Otolaryngology-Head and Neck Surgery | 2010
Mia E. Miller; David Elashoff; Elliot Abemayor; Maie A. St. John
Objective. To analyze outcomes in patients with squamous cell carcinoma (SCCA) of the tonsil from the years 1998 to 2006. To assess factors that may affect disease-specific survival, such as patient characteristics and/or treatment modality. Study Design and Setting. National Cancer Institute’s Surveillance Epidemiology and End Results (SEER) program. Subjects and Methods. The SEER database was used to perform a population-based cohort analysis for patients diagnosed with SCCA of the tonsil from 1998 to 2006. Disease-specific survival was correlated with sex, age, ethnicity, year of diagnosis, and treatment modality in a univariate Cox proportional hazards analysis and a multiple Cox-regression model with and without interaction effect.

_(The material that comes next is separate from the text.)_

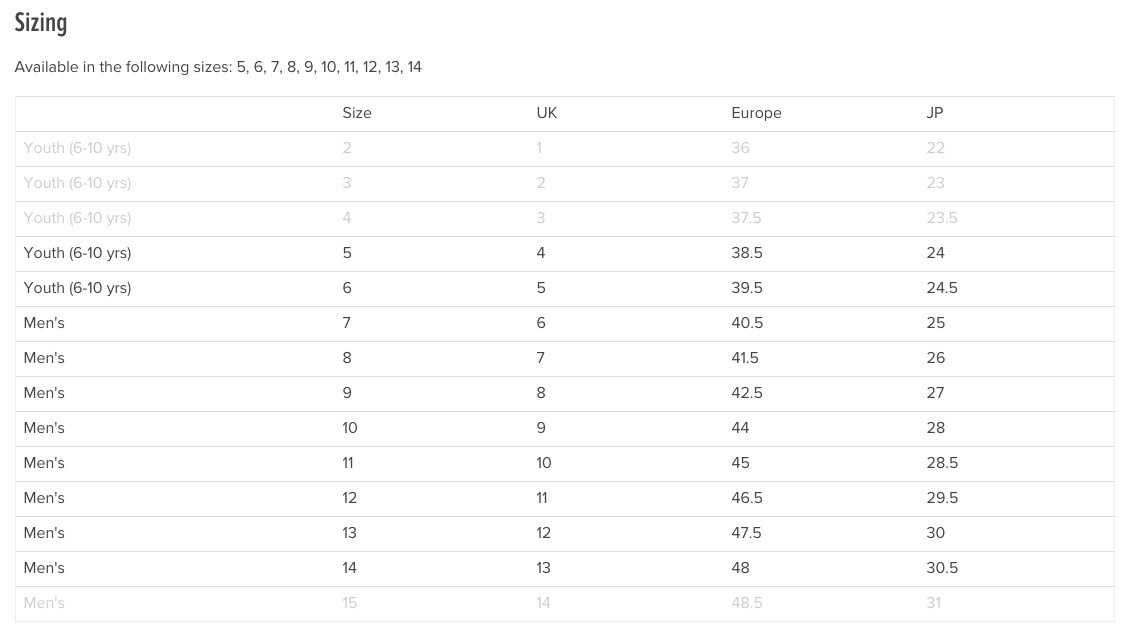Click size 10 in the Size column
This screenshot has height=638, width=1144.
pos(349,428)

Results. Applied inclusion criteria resulted in 8378 patients. Of this patient cohort, 80% were male and 85% were white. The mean patient age at diagnosis was 58.1 years. On univariate and multivariate analyses, ethnicities other than white carried a significantly higher rate of disease-specific death (hazard ratio = 1.71, P < .001). Each additional year of age at the time of diagnosis carried approximately a 4% increase in likelihood of disease-specific death. With each passing year of time at diagnosis, patients carried a decreased risk of disease-specific death (P < .001); this value was significant in all 3 statistical models. Patients who underwent external-beam radiation had a higher likelihood of disease-specific survival with each passing year at time of diagnosis. Conclusion. Population analysis based on the SEER database reveals increased disease-specific survival from tonsillar SCCA in more recent years. This may be because of earlier diagnosis, an increase in less aggressive subtypes of SCCA, and more effective treatment modalities.